*WHAT TO DO*. Given the entries that follow, write out exactly the lines starting at the one containing "Select True value for Age older than 50" and ending at the one containing "Tap Android back", both ends included, and only those.

*EXERCISE DATA*.
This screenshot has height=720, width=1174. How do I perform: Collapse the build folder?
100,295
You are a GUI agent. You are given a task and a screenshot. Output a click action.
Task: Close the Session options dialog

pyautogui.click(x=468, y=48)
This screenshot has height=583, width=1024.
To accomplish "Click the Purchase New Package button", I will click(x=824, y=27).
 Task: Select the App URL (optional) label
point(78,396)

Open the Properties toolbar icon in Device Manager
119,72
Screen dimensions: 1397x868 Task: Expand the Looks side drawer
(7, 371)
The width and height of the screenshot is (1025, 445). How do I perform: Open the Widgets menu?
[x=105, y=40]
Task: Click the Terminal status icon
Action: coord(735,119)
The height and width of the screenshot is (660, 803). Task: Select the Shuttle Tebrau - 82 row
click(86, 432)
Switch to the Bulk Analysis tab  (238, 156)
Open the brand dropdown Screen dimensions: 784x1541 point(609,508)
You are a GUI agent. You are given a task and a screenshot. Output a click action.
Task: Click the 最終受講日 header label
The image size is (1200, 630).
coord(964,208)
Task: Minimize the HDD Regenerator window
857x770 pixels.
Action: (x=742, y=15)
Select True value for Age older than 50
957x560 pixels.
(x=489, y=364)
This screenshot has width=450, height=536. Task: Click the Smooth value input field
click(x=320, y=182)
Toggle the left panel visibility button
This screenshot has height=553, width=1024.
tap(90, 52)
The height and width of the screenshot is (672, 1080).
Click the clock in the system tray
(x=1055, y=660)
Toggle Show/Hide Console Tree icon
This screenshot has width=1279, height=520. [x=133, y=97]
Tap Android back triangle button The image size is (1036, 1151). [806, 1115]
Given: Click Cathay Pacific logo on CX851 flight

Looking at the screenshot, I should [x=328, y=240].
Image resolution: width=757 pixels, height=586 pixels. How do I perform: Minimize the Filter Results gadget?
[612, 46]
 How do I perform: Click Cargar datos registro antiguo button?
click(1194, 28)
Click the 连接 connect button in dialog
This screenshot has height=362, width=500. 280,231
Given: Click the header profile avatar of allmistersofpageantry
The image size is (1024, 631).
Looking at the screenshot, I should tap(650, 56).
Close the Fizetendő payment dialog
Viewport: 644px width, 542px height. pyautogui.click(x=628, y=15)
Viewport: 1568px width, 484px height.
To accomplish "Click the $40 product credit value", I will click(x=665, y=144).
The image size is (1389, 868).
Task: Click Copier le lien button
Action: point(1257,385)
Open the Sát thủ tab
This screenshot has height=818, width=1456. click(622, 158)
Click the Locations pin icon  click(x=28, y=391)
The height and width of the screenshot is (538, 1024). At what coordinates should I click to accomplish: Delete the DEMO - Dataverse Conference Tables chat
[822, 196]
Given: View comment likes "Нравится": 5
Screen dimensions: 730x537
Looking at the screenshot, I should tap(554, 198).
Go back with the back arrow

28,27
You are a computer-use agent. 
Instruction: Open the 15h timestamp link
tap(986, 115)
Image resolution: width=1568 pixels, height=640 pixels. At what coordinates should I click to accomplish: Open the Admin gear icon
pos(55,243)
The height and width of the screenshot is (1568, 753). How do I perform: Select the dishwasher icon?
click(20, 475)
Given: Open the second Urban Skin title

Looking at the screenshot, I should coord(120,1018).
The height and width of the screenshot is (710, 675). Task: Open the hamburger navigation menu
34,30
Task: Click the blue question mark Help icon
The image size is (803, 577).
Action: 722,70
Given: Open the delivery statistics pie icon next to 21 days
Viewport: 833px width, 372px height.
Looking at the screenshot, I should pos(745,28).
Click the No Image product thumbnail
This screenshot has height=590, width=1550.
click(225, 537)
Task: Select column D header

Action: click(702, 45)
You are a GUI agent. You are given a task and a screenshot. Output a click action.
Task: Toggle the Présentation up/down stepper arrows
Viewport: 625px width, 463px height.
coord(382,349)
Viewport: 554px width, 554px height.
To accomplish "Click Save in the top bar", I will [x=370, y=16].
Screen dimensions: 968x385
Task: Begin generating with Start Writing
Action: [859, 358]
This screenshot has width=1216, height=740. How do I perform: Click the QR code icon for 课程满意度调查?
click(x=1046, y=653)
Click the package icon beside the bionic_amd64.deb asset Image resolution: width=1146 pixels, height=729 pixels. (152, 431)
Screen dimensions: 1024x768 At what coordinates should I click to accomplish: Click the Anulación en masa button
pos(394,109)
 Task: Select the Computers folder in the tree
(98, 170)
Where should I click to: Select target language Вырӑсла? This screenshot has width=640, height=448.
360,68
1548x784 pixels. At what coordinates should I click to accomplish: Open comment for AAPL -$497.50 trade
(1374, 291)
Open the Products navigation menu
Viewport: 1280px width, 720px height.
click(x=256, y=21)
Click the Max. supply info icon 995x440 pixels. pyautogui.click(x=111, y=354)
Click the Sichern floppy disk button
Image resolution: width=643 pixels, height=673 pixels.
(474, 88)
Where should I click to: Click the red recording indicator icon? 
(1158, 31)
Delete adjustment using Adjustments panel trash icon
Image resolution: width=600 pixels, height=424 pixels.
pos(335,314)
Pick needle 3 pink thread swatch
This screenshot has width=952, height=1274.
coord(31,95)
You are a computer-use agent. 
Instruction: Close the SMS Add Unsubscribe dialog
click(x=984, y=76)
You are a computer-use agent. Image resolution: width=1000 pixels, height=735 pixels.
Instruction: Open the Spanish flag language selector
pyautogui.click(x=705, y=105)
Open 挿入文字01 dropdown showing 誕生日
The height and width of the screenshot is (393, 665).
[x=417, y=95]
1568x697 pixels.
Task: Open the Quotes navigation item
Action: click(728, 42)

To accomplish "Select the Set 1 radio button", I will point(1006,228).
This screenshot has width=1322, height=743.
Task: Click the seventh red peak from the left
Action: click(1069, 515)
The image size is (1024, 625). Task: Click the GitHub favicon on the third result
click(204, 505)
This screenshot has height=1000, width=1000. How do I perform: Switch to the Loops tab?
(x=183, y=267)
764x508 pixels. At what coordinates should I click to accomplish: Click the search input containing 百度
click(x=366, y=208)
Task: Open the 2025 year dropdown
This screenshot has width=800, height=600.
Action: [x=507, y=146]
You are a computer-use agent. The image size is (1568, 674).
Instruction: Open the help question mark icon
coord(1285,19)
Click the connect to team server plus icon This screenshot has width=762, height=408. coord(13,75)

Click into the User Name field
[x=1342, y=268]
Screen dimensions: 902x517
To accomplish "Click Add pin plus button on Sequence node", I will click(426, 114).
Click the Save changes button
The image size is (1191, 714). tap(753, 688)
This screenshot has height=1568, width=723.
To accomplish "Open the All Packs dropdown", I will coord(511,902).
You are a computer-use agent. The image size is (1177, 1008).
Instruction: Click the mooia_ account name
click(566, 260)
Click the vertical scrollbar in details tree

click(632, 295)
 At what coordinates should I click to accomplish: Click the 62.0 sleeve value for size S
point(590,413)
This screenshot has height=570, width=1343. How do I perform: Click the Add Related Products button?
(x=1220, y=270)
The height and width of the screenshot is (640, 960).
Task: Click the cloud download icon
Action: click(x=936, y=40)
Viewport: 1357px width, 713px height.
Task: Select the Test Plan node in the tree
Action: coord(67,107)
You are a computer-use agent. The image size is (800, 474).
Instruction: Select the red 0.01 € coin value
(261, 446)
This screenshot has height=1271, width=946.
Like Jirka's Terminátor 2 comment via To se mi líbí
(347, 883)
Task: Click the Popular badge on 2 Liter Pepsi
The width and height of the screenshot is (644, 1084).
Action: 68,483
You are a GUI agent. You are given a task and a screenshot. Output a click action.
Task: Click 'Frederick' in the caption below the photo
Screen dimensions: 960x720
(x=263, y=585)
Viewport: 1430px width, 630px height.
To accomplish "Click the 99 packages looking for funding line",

*COMPLETED TASK*.
Select True value for Age older than 50
957x560 pixels.
(x=489, y=364)
This screenshot has width=450, height=536. Task: Click the Smooth value input field
click(x=320, y=182)
Toggle the left panel visibility button
This screenshot has height=553, width=1024.
tap(90, 52)
The height and width of the screenshot is (672, 1080).
Click the clock in the system tray
(x=1055, y=660)
Toggle Show/Hide Console Tree icon
This screenshot has width=1279, height=520. [x=133, y=97]
Tap Android back triangle button The image size is (1036, 1151). [806, 1115]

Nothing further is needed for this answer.